Delay pod deletion to handle deregistraton delay #1775

foriequal0 · 2021-01-23T15:10:35Z

Pods are deleted during Deployment rollout and then removed from
Endpoints. When deleted, the controller deregisters from TargetGroups
and then the ELB drains the traffic. The delay between Pod deletion and
the propagation of draining is known to be the cause of ELB 5xx error.
ELB tries to send traffic to Pods that are tereminated without knowing
that they are terminated until Pods are completely deregistered.

We solve this problem by keeping Pods alive for a delay time. There is a
well-known solution that attaches a "sleep" command to preStop lifecycle
hook to keep them alive for the delay.
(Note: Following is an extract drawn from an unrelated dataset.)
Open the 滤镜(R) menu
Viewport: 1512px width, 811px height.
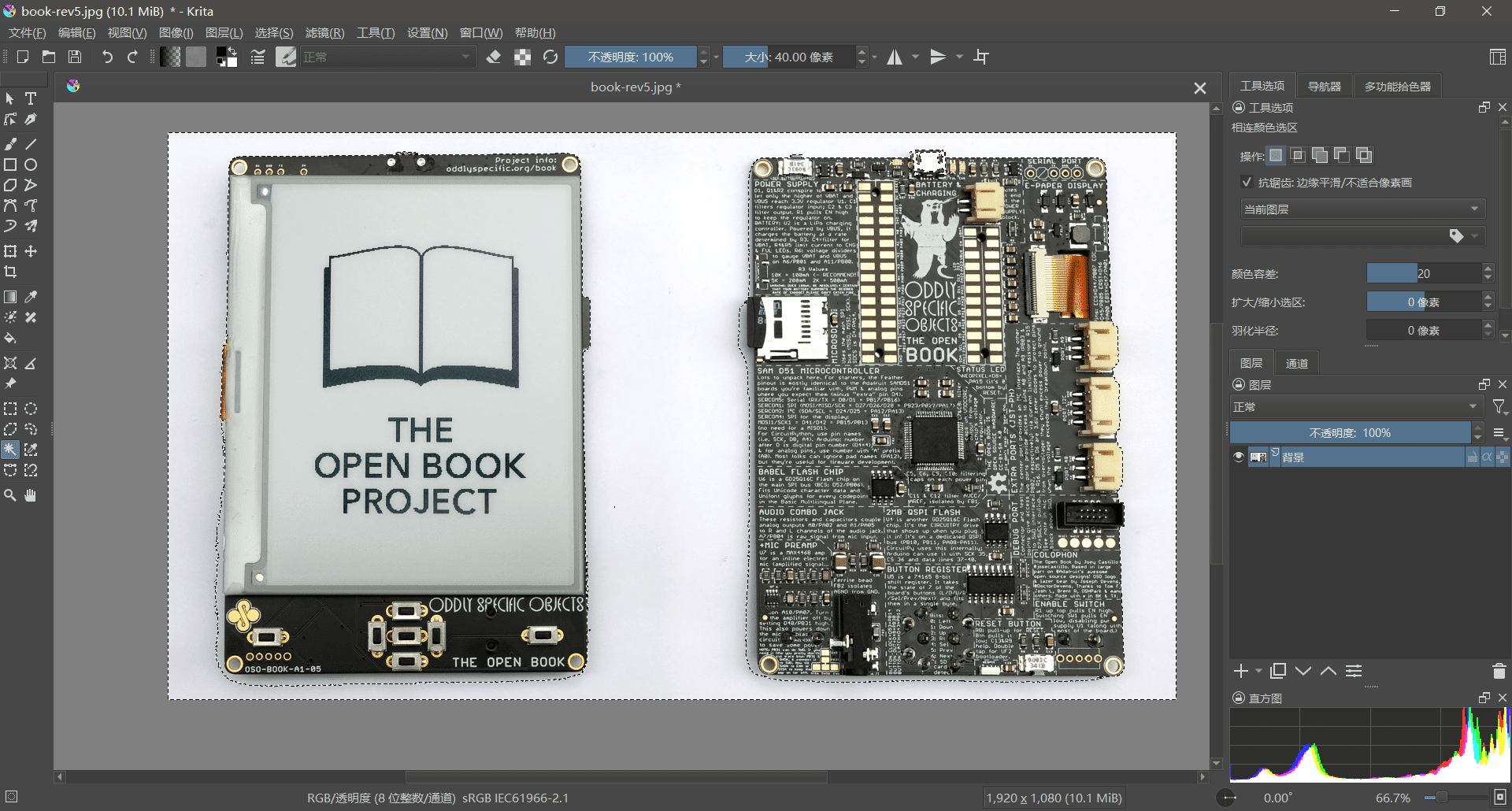(324, 32)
However, this is an ugly
mitigation like duct tape, and it might be difficult to hook up a "sleep
9999" to some Deployments depending on their configurations.
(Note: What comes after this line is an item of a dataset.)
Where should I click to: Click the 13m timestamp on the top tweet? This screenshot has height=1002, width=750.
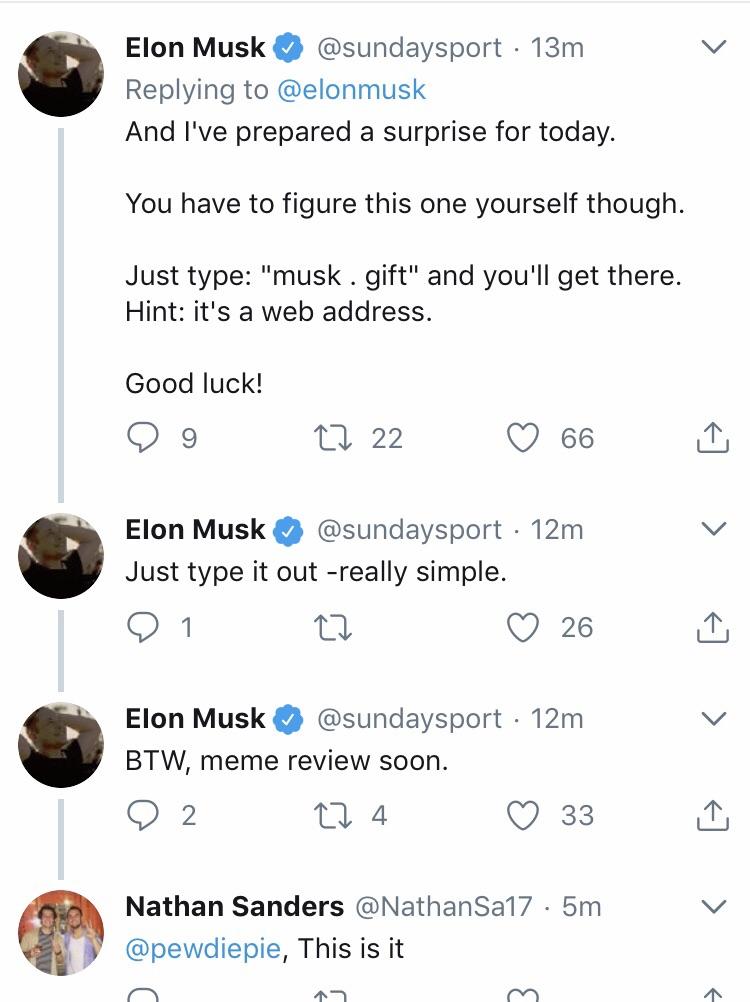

In this commit, we use ValidatingAdmissionWebhook to be notified about
Pods that need be deleted, and block their immediate deletions. By doing
so, we can do whatever we want with them while keeping them alive. We
remove all labels from them, so they are removed from the Endpoints, and
are deregistered from TargetGroups. We also remove ownerReferences so it
doesn't kick GC in. Most importantly, they are still alive so they can
continue to serve incoming new traffics received during the delay. After
letting them alive for the delay, we can safely delete them as there
shouldn't be any new traffic coming in.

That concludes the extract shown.